Figure 3 shows the mean values of total sentence reading time, total number of fixations, mean fixation duration, and forward saccade amplitude per sentence by spacing conditions. Table 5 summarises the results of mixed-effects regression models for each reading measure.

Mean total sentence reading time (ms), total number of fixations, mean fixation duration (ms), and forward saccade amplitude (°) by PP and spacing conditions from Experiment 2. Error bars represent the standard error.
Estimated effects of spacing and PP conditions on total sentence reading time (ms), total number of fixations, mean fixation duration (ms), and forward saccade amplitude (°) from Experiment 2.
SE: standard error; PP: postpositional particle.
Total sentence reading time showed a significant main effect of spacing, with the Unspaced condition longer than the Spaced condition. This difference was greater for 2 PP sentences than for 5 PP sentences, and the interaction between spacing and the number of PP was significant. In other words, reading unspaced texts took longer than reading spaced texts, but the disruptive effect of space removal was mitigated when the sentence contained more PPs. The main effect of PP on total sentence reading time was not significant.
Total number of fixations showed a similar result as total sentence reading time, in that there were more fixations in the Unspaced than in the Spaced condition, indicating that the readers made more fixations when space information was not available compared to reading text with normal spacing. This effect of spacing on the number of fixations was stronger in 2 PP sentences than in 5 PP sentences, although this difference did not translate into a statistically significant interaction. The main effect of PP was not significant.
Mean fixation duration also showed a significant effect of spacing, with the Unspaced condition significantly longer than the Spaced condition, showing that it took longer for the participants to recognise words when reading unspaced texts than when reading normal texts. This difference across spacing conditions was greater for 2 PP sentences than for 5 PP sentences, and the interaction between spacing and PP was significant. The main effect of PP was not significant.

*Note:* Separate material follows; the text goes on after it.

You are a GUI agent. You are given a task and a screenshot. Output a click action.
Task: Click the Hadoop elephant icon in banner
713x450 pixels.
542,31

Forward saccade amplitude was smaller in the Unspaced condition than in the Spaced condition, and the interaction between spacing and PP was not significant. The main effect of PP was significant, with 5 PP sentences having longer saccades than 2 PP sentences. These results indicate that the readers made longer forward saccades when spaces were available than when spaces were removed, regardless of the number of PP in sentences. Also, sentences with five PPs were read with longer forward saccades than sentences with two PPs.
Discussion
The results of Experiment 2 indicated that the number of PPs in a sentence influences the magnitude of spacing effects on reading measures. Unspaced texts yielded longer reading times and longer fixation durations than spaced texts, and this difference was greater for sentences containing two PPs than sentences with five PPs. Reading unspaced texts involved more fixations than reading spaced texts, and this difference was weaker when the sentence contained more PPs, although this interaction was short of significance. An increase in the number of PPs also led to greater forward saccade amplitudes, though it did not interact with spacing. To summarise, PPs seem to facilitate reading and mitigate the hindering effect of space removal, supporting the hypothesis that characters representing PPs act as a word segmentation cue in unspaced Korean text. This result is in line with earlier findings that in Thai, which normally does not use interword spaces, frequencies of characters occurring at word boundaries serve as a word demarcation cue (Kasisopa et al., 2013).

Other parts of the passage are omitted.